### [Soal Latihan 1]
Dalam teks tentang RUPTL PLN 2025–2034, berapa besar penambahan kapasitas pembangkit listrik berbahan bakar fosil yang masih tercantum?

### [Teks Hasil Ekstraksi]
JAKARTA - Rencana Usaha Penyediaan Tenaga Listrik (RUPTL) PT PLN (Persero) 2025–2034 kembali menuai sorotan. Meski pemerintah berupaya meningkatkan porsi energi baru terbarukan (EBT), RUPTL terbaru masih mencantumkan penambahan kapasitas pembangkit listrik berbahan bakar fosil—terutama batu bara dan gas—sebesar 16,6 gigawatt (GW). Langkah ini dianggap berisiko menghambat transisi energi bersih dan membebani keuangan negara.
Penambahan Kapasitas Pembangkit Fosil dalam RUPTL 2025–2034
Direktur Manajemen Pembangkitan PLN, Adi Lumakso, mengungkapkan bahwa kebutuhan pembangkit berbasis gas dalam RUPTL mencapai 10,3 GW hingga tahun 2035. Angka ini mengalami penurunan dari sebelumnya yang mencapai 15,2 GW, atau sekitar 14 persen lebih rendah. Penurunan ini menunjukkan upaya PLN untuk menyesuaikan kebutuhan gas dalam mendukung transisi energi nasional.

### [Cuplikan Data]
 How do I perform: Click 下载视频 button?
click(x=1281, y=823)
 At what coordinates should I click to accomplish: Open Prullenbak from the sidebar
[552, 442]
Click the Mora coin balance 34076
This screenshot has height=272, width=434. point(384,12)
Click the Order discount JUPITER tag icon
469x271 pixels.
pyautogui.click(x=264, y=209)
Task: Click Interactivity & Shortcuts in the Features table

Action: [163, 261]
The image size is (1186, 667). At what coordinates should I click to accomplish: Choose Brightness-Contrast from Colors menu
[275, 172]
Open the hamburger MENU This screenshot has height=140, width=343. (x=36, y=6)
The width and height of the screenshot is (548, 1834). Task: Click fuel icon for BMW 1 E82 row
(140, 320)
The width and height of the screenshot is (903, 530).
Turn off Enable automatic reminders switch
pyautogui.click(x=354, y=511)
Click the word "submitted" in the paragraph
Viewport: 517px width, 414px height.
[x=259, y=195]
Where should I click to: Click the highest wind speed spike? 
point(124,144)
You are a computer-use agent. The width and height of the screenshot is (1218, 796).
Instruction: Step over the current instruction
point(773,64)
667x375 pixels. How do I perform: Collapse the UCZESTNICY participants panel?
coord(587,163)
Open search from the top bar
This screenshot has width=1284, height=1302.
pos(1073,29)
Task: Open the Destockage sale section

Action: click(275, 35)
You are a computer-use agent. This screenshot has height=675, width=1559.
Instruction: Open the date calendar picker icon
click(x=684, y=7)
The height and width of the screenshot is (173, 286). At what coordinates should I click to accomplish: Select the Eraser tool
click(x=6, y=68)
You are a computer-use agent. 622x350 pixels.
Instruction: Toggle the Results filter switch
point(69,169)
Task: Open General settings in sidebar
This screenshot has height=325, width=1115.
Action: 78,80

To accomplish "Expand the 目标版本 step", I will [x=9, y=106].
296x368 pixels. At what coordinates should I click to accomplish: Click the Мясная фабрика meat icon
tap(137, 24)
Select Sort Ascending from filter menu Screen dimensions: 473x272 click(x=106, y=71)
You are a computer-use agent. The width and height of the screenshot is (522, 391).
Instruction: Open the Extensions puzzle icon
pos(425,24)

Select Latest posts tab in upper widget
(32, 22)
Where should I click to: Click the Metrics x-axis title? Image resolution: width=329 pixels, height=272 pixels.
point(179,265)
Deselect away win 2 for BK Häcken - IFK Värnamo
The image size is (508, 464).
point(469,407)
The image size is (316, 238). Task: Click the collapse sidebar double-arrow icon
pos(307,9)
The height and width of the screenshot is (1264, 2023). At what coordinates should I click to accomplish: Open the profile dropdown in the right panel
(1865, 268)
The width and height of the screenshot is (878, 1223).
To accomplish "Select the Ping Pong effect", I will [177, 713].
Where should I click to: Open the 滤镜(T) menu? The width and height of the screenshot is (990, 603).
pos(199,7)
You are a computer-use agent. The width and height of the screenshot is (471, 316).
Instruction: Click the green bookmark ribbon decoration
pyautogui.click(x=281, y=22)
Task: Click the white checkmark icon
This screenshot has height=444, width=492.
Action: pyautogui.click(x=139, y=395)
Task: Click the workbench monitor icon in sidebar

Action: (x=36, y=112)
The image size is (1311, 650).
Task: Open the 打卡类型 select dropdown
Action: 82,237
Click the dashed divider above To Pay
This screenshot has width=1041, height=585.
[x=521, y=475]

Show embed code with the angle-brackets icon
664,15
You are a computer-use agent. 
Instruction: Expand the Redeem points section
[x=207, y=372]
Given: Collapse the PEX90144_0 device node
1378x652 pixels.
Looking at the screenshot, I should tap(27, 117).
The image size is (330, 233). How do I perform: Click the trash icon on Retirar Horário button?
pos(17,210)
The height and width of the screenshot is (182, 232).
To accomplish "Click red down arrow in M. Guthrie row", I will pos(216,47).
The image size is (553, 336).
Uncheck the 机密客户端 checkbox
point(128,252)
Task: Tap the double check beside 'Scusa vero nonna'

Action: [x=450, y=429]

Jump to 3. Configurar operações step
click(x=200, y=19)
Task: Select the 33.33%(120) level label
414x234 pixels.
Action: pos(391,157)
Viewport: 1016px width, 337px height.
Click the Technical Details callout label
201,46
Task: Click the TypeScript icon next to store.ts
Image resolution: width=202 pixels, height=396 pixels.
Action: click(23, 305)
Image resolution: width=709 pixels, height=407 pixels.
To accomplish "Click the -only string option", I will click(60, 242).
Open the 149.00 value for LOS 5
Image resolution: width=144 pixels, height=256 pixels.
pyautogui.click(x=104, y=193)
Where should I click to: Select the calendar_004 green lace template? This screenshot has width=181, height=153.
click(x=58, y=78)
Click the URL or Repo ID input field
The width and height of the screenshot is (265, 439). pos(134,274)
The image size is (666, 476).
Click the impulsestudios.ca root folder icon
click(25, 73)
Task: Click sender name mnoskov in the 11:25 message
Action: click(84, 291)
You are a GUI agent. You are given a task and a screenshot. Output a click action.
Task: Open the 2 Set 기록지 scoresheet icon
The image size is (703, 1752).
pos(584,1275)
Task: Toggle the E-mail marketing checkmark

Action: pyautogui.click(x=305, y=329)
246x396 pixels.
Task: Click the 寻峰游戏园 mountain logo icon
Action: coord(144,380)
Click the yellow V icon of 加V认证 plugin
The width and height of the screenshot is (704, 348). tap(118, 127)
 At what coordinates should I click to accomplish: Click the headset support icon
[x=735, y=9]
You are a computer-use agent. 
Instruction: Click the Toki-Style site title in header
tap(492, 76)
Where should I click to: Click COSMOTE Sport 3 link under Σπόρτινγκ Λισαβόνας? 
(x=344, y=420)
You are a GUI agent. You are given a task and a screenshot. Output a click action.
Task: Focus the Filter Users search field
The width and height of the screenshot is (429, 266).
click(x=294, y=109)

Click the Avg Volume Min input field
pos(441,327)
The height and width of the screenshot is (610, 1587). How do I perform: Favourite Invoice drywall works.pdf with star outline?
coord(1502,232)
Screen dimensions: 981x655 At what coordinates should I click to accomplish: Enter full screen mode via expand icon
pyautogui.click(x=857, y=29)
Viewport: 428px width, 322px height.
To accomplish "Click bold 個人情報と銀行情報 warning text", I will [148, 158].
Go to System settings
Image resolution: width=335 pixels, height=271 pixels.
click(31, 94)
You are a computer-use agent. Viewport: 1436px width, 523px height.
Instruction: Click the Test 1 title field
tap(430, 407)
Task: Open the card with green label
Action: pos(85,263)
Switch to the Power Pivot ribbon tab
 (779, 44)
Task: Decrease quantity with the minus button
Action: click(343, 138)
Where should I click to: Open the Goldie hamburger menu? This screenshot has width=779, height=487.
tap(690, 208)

### [Soal Latihan 2]
Salin tanpa perubahan baris-baris pada cuplikan data, mulai dari baris yang memuat "The image size is (316, 238)." sampai dengan baris yang memuat "Action: pos(391,157)", kedua baris itu ikut disalin.

### [Jawaban Tertulis 1]
16,6 gigawatt (GW).

### [Jawaban Tertulis 2]
The image size is (316, 238). Task: Click the collapse sidebar double-arrow icon
pos(307,9)
The height and width of the screenshot is (1264, 2023). At what coordinates should I click to accomplish: Open the profile dropdown in the right panel
(1865, 268)
The width and height of the screenshot is (878, 1223).
To accomplish "Select the Ping Pong effect", I will [177, 713].
Where should I click to: Open the 滤镜(T) menu? The width and height of the screenshot is (990, 603).
pos(199,7)
You are a computer-use agent. The width and height of the screenshot is (471, 316).
Instruction: Click the green bookmark ribbon decoration
pyautogui.click(x=281, y=22)
Task: Click the white checkmark icon
This screenshot has height=444, width=492.
Action: pyautogui.click(x=139, y=395)
Task: Click the workbench monitor icon in sidebar

Action: (x=36, y=112)
The image size is (1311, 650).
Task: Open the 打卡类型 select dropdown
Action: 82,237
Click the dashed divider above To Pay
This screenshot has width=1041, height=585.
[x=521, y=475]

Show embed code with the angle-brackets icon
664,15
You are a computer-use agent. 
Instruction: Expand the Redeem points section
[x=207, y=372]
Given: Collapse the PEX90144_0 device node
1378x652 pixels.
Looking at the screenshot, I should tap(27, 117).
The image size is (330, 233). How do I perform: Click the trash icon on Retirar Horário button?
pos(17,210)
The height and width of the screenshot is (182, 232).
To accomplish "Click red down arrow in M. Guthrie row", I will pos(216,47).
The image size is (553, 336).
Uncheck the 机密客户端 checkbox
point(128,252)
Task: Tap the double check beside 'Scusa vero nonna'

Action: [x=450, y=429]

Jump to 3. Configurar operações step
click(x=200, y=19)
Task: Select the 33.33%(120) level label
414x234 pixels.
Action: pos(391,157)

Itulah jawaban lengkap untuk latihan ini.